Executive Summary: Monday’s global session opened under the shadow of a major geopolitical shock — a joint U.S.-Israeli military strike on Iranian targets — triggering a risk-off flight across global equities. The Dow Jones Industrial Average shed over 600 points intraday before recovering to close –0.15%, testing the critical 48,000–48,200 demand zone. The Nasdaq 100 remains technically fragile, trapped below its 100-day simple moving average at 25,258, and is forming a descending triangle. The FTSE 100, boosted by energy and defence stocks, rebounded sharply from intraday lows — its unique composition providing structural insulation from the selloff.

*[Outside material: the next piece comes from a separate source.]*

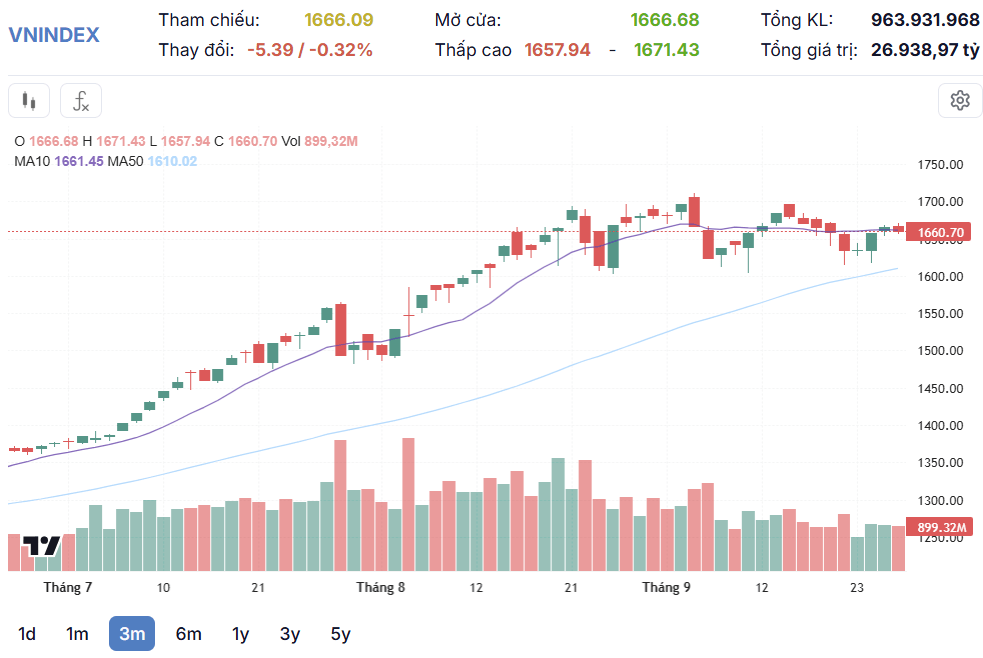The height and width of the screenshot is (658, 983).
Task: Select the 5y time range
Action: 340,634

All eyes now turn to the ISM Services PMI at 15:00 GMT — the single most important data point of the next 24 hours.
- I. Market Overview & Macro Context
- II. High-Impact Economic Calendar (Next 48 Hours)

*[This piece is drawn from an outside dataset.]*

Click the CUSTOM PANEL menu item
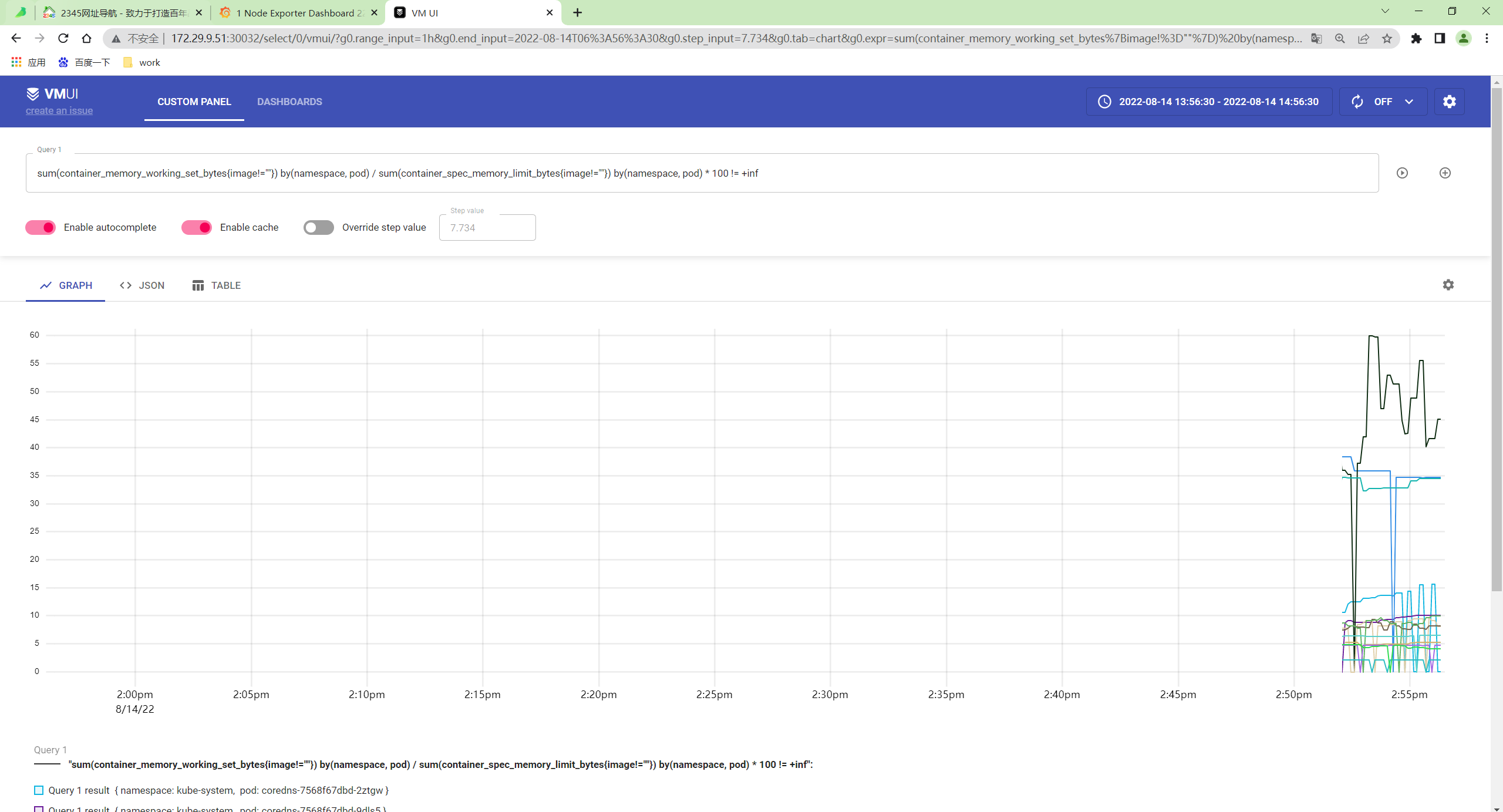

- III. Dow Jones Industrial Average — Technical Analysis
- IV. Nasdaq 100 — Technical Analysis
- V. FTSE 100 — Technical Analysis
- VI. Cross-Index Comparison & Trade Bias
- VII. Market Sentiment & Cross-Asset Overview
- VIII. Frequently Asked Questions
- IX. Conclusion & 24-Hour Outlook
Market Overview & Macro Context
The week opened with a seismic geopolitical shock. A coordinated U.S. and Israeli strike on Iranian military and nuclear targets over the weekend triggered an immediate flight to safety across global risk assets. Oil surged. The VIX spiked 17.35% to 23.31. Gold reclaimed $5,400 per ounce. And equities — the Dow, the Nasdaq, the FTSE — opened sharply lower before the familiar pattern emerged: institutional buyers stepped in.
The Dow Jones Industrial Average plunged over 600 points at the open before recovering most of its losses to close at 48,904, down just –0.15%. The Nasdaq 100 showed more resilience on the day (+0.13%) but the technical picture remains troubled — price continues to reject the 100-day simple moving average, forming a textbook descending triangle that is testing the 25,000 psychological level. The FTSE 100, by contrast, absorbed the shock in a fundamentally different way: its heavy weighting in energy (Shell, BP) and defence (BAE Systems) acted as a natural hedge, and the index clawed back from the session low to close down just 1.2% from its all-time high of 10,934.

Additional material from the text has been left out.